Bear slaughtered after being shot by a Winnipeg police officer

A bear seen in Winnipeg early Saturday morning has been slaughtered after a Winnipeg police officer shot him.

Winnipeg police said CTV News officers received two separate calls about bear sightings in the city on Saturday morning. The first call came shortly before 2 a.m. on Kildonan Meadow Drive in Transcona. However, by the time the agents arrived, the bear was gone.

Police received a second call about observing a bear on the 800 block of Talbot Avenue a few hours later at around 4:45 a.m. Police were unable to confirm whether it was the same bear from the first call. .

Winnipeg police confirmed that the bear was shot by one of the officers who responded. Police said the bear ran up a tree where it was injured until Manitoba Conservation agents arrived a few hours later.

“Concern for public safety was raised as the main reason for its course of action due to the time of day and the restless state of the bear,” Const said. Claude Chancy, a public information officer with the Winnipeg Police Service, told CTV News in an email.

Nicole Sauve, who lives on Talbot Avenue, told CTV News that she woke up Saturday morning with what she described as a big explosion.

Sauve said officers told him to keep his family and pets at home because there was a bear in the backyard tree.

David and Lorraine Jacobson, who also live in the area and said they also heard what appeared to be shots around 5 a.m. Saturday morning and saw police in the area.

“They were focusing on all the trees,” David said.

Sauve said police allowed him to leave the house later that morning with his children for a few hours. When he returned, the bear was out of the tree.

A bear is shown here after Manitoba Conservation officers reassured him in Winnipeg on June 18, 2022. The bear later had to be slaughtered as a result of injuries after a police officer he shot her. (Submitted by: Nicole Sauve)

“They had reassured the bear and it had fallen from the tree into our shed and then I guess they dropped it on the ground,” he said, adding that conservation agents had later set it in a trap. for bears and they have taken him away.

A provincial spokesman told CTV News that conservation officers responded to a call from Winnipeg police about a bear injured in a tree in the city’s Elmwood area.

“The animal was reassured and safely removed from the area,” the spokesman said in an email.

The spokesman said that due to the extent of the bear’s wounds, he had to be sacrificed.
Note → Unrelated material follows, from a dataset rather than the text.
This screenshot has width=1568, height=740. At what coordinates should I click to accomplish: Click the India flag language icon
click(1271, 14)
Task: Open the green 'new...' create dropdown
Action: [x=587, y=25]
Lorraine said that in the 36 years she and her husband have lived in their home, they had never seen a bear in the area before. He said it was terrible how the situation ended, but he realized there were safety issues as there are children living in the neighborhood.

“It’s a shame the poor bear went the way he did. But there are so many kids in the community that safety is more important,” he said.

Sauve said she is upset about how the situation was handled.

“The fact that they had to shoot him in my house,” he said. “The fact that he had to be euthanized, that he was hurt like that. I think they could have found a way to avoid that.”